I don’t think she felt the trial was a miscarriage of justice. I think she did feel that Bukharova’s motives and her relationship with her late husband were mysterious even after the conviction. Malcolm wrote at one point that for her (and for, I think, Fass) the case boiled down to “she couldn’t have done it/she must have done it.” The crime and it’s reasons seem incomprehensible, but there was really no other possible interpretation of the evidence.
The New Yorker is the standard by which other magazines get judged. Atlantic is good, but it’s not The New Yorker. Harper’s is good, but it’s not The New Yorker. The Walrus is good, but…
I remember my english teacher in Grade 10 showing me the magazine for the first time. It was an article connecting Walt Whitman, Carl Sandberg, e e cummings and Charles Bukowski that she wanted to point out, but I remember taking it home, looking through the concert listings and drooling. At the time, my home town was lucky to get Rush and The Stampeders once a year - NYC got every band I idolized in a month!
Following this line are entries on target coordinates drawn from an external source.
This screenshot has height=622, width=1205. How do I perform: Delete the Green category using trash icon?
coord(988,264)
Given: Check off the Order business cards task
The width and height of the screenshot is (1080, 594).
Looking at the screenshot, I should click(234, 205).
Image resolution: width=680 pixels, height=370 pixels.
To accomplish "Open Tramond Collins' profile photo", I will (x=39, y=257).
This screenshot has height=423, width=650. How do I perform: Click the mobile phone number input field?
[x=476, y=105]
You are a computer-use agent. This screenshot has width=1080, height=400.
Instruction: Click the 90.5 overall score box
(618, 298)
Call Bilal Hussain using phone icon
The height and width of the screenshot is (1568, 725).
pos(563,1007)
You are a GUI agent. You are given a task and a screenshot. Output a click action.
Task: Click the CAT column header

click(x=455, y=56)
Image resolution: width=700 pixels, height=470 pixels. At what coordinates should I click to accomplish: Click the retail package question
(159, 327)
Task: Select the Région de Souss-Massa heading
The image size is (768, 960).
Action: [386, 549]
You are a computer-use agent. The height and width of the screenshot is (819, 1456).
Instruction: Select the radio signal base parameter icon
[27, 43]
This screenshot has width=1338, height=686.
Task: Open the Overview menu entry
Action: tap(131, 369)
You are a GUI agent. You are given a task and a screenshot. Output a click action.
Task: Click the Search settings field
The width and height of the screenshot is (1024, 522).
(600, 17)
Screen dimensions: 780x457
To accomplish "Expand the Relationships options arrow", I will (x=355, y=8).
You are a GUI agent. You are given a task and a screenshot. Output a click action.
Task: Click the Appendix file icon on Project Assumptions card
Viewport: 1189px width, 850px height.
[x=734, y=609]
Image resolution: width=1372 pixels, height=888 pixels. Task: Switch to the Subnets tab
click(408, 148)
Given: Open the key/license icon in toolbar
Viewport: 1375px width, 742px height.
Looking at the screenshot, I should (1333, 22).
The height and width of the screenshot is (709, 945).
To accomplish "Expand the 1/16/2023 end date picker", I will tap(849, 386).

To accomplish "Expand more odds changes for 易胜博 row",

I dunno. I admit I had trouble following the article (and picking it up and putting it down over the course of several days didn’t help). Some things that come to mind:
That jerry-rigged silencer–did it have fingerprints on it? Did it truly silence the gun, so Bukharova’s statement would then be true? But the cops say that people 3 blocks away heard the gun, so did it fire as if there were no silencer?
And what of the law guardian and the judge? Neither is without blame here. I’m not here to advocate for Bukharova’s innocence, but surely their behavior and choices throughout the trial imply at least unprofessional behavior, if not mental illness (the law guardian)?
Bottom line: little girl loses her father in a dreadful, violent manner in front of her; girl’s mother imprisoned. And do we expect Michelle to grow up hale, hearty and whole?
ETA: Is there anything more elitist than the inverted snobbery present in this country? “I’m just plain folks”. Like hell. :rolleyes:
I’m going to break the spoiler tag because we’re discussing a magazine article about a case that’s more than a year old. Nothing personal, just a readability thing. Anyway: contrary to their name silencers don’t make a gun truly silent. Even if the bleach bottle silencer worked, there still would have been an audible sound. I’m told a silenced gun sounds a little like a car door slamming. Regardless, we never find out if Borukhova [I checked the spelling this time] was really at the scene when her husband was shot. I don’t know if anybody except her could answer that question.
In addition to being a conspiracy nut, the guardian did seem unprofessionally hostile to Bukharova, I agree. And yes, if they hadn’t taken her daughter from her that way (against her ex-husband’s wishes, too!) this whole thing probably wouldn’t have happened.